• Источник:
Советы М. А. Яснова пригодились. В короткий срок мы устранили ловушки почти на всех шоссе. Заменили многие старые путепроводы и мосты, построили объезды.

5

Почти двое суток я занимался переброской маршевых рот из северо-западных пригородов Москвы к линии фронта. Ночь на 16 октября провел в пути. Побывал под Кубинкой и вместе с одним из батальонов 14-й автобригады возвратился в Москву. По городу бродил морозный, осенний рассвет. Глаза от усталости слипались. В полудремоте промчался по улицам, не заметив на них ничего особенного. До крайности усталый, изнемогший, повалился на диван. Только уснул — над ухом резкий телефонный звонок. В трубке сердитый голос А. В. Хрулева:

— Вы что, голубчик, хотите совершенно закупорить Москву? Вам известно, что парализовано движение на Горьковском шоссе? Не знаете, спите! По вашей милости сегодня войска Западного фронта не получат ни единого снаряда. Экстренно где угодно снимайте дорожно-эксцлуатационный полк и перебросьте его на эту магистраль. К двадцати часам доложите, что там наведен порядок!

Еще никогда за все время войны я не слышал такого до крайности гневного и встревоженного голоса А. В. Хрулева. Мне казалось, что у него железные нервы и, чтобы вывести Андрея Васильевича из себя, должно случиться что-то невероятное. С минуту я стоял оглушенный с трубкой в руках. Что произошло? Вызываю из диспетчерской военного инженера 1 ранга Сергея Михайловича Сергеева. Он ведал автомобильными перевозками в районе Москвы и всегда знал, что делается на дорогах.

— Немцы в районе Клина прорвали нашу оборону.

Рассуждать было некогда. В районе Подольска находился в резерве отдельный дорожно-эксплуатационный полк. Ему еще не успели присвоить номер. Полк укомплектовывался людьми, выходившими из окружения и отставшими от своих частей. Порулил Сергееву немедленно выехать на место, вместе с командиром поднять полк по боевой тревоге и перебросить его на Горьковское шоссе. [63]

Двумя батальонами блокировать подходы к трассе, улицы и переулки со стороны города. Не пускать на магистраль ни одной машины или подводы, пока не наведем порядок. Остальные два батальона передать на усиление военно-автомобильной дороги № 9 (ВАД-9), которая отвечала за Горьковское шоссе. Диспетчерам приказал сообщить по телефону в Балашиху, где помещался штаб ВАД-9, о выделенных ему силах.

• Исходные данные:
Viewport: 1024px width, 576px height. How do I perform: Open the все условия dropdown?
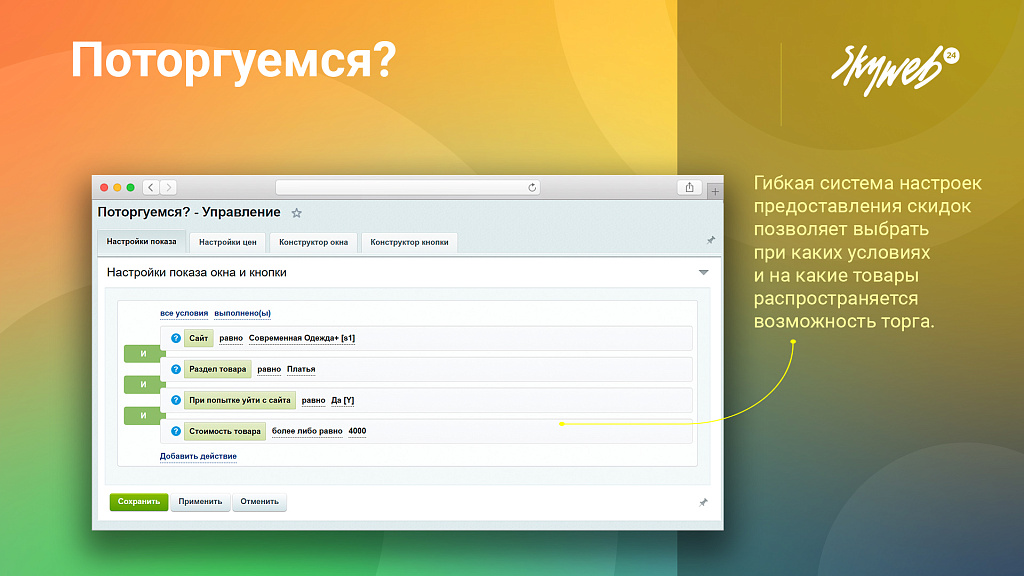184,313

• Письменные задания:
[1] Перепишите слово в слово фрагмент текста о переброске маршевых рот от «Почти двое суток» до «там наведен порядок!».
[2] Продолжите текст о переброске маршевых рот сразу после его последнего предложения.

• Итоги работы:
[1]
Почти двое суток я занимался переброской маршевых рот из северо-западных пригородов Москвы к линии фронта. Ночь на 16 октября провел в пути. Побывал под Кубинкой и вместе с одним из батальонов 14-й автобригады возвратился в Москву. По городу бродил морозный, осенний рассвет. Глаза от усталости слипались. В полудремоте промчался по улицам, не заметив на них ничего особенного. До крайности усталый, изнемогший, повалился на диван. Только уснул — над ухом резкий телефонный звонок. В трубке сердитый голос А. В. Хрулева:

— Вы что, голубчик, хотите совершенно закупорить Москву? Вам известно, что парализовано движение на Горьковском шоссе? Не знаете, спите! По вашей милости сегодня войска Западного фронта не получат ни единого снаряда. Экстренно где угодно снимайте дорожно-эксцлуатационный полк и перебросьте его на эту магистраль. К двадцати часам доложите, что там наведен порядок!

[2]
Со стороны Таганской площади, Курского вокзала, Крестьянской заставы шли автомобили, подводы к бывшей Владимировке, ныне шоссе Энтузиастов. Дорога была забита от кювета до кювета. Гурты скота, подводы сковывали движение автобусов, легковых и грузовых машин. Регулировщиков оттеснили в сторону, и никто не подчинялся их сигналам. Передвижные вооруженные комендантские отряды организовать не успели.

Но вот на шоссе вышли группы рабочих — кончилась ночная смена — и начали наводить порядок.

К 10–11 часам дня из Подольска начали прибывать подразделения дорожно-эксплуатационного полка. К этому времени я уже установил наиболее уязвимые участки. Несколькими взводами заблокировали шоссе, сдерживая неорганизованные потоки. Конные подводы и гурты скота направили на боковые проселочные дороги. Через каждые 10–12 километров устроили площадки, на которые ставили мешавшие движению машины. Усилили контрольно-пропускные пункты, ввели строгую проверку путевых листов и документов.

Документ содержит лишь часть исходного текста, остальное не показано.